EXERCISE DETAILS: Throughout the listing below, show every line in which "button" occurs.

SOURCE MATERIAL:
----

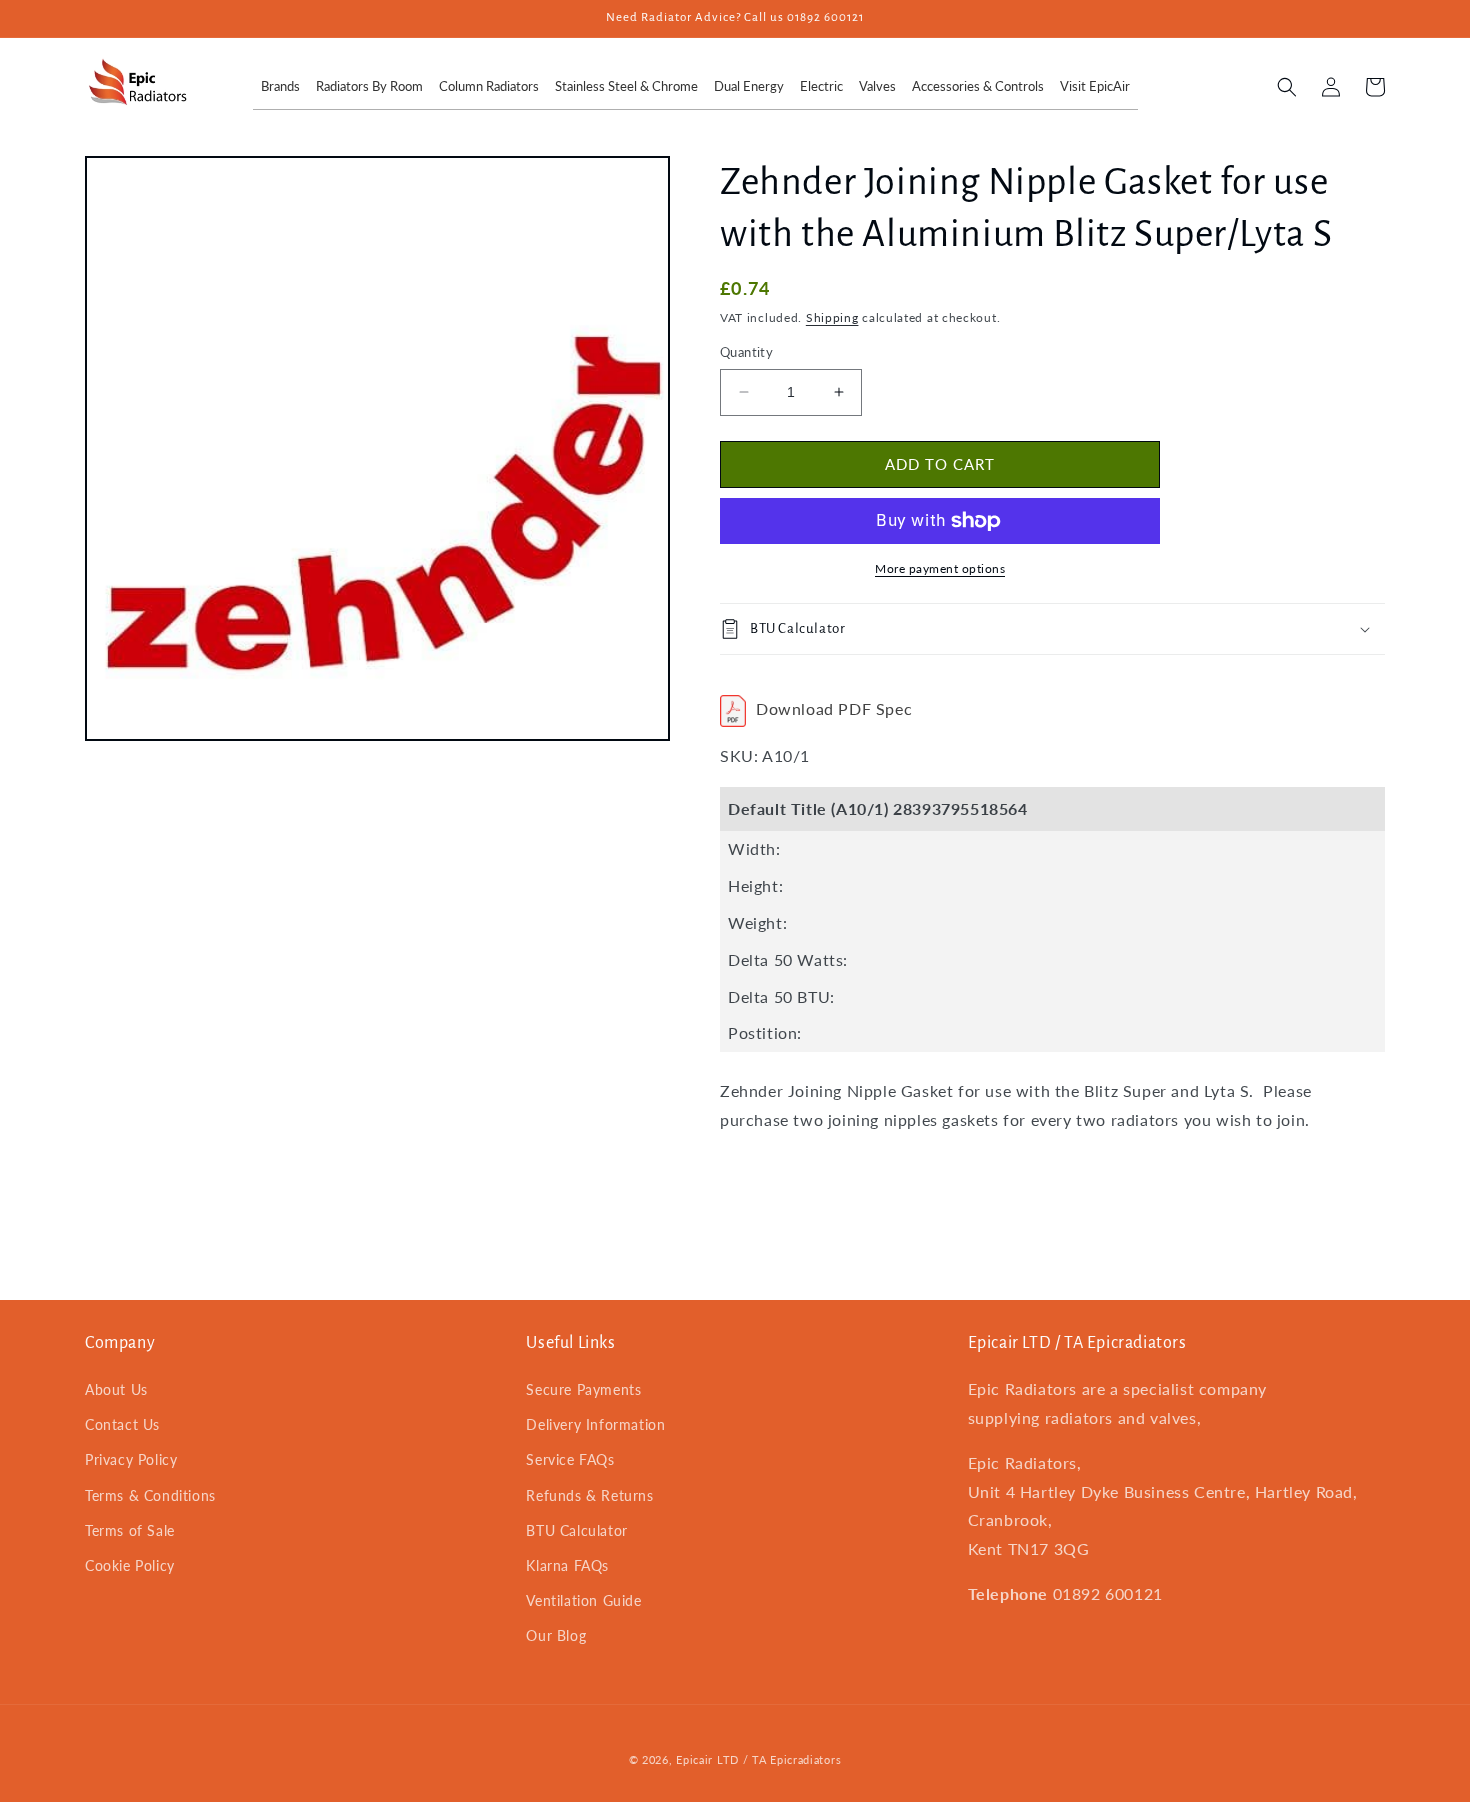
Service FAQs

----

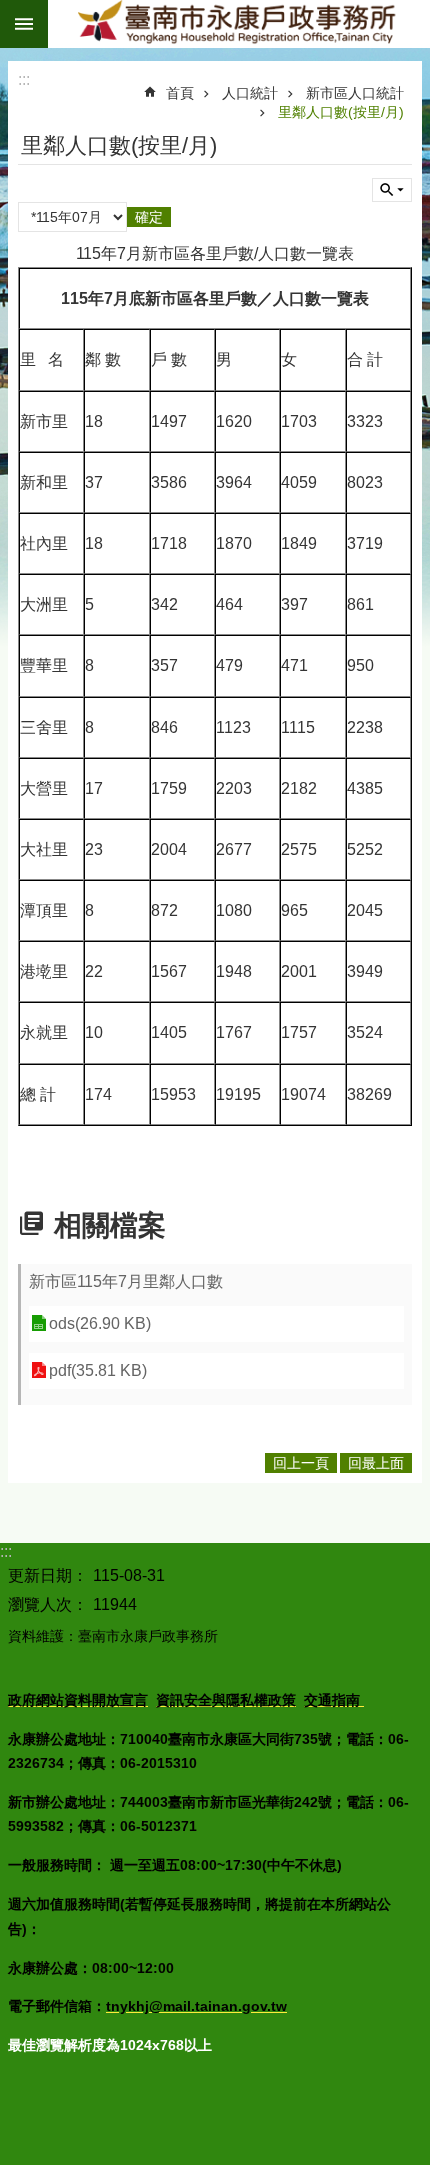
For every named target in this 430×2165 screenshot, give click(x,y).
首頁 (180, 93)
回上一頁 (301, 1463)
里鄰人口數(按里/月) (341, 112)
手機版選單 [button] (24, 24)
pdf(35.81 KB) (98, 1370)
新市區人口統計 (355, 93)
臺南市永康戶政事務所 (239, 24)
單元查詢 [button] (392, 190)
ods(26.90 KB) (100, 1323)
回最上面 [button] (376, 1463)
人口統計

----

ANSWER AREA:
手機版選單 [button] (24, 24)
單元查詢 [button] (392, 190)
回最上面 [button] (376, 1463)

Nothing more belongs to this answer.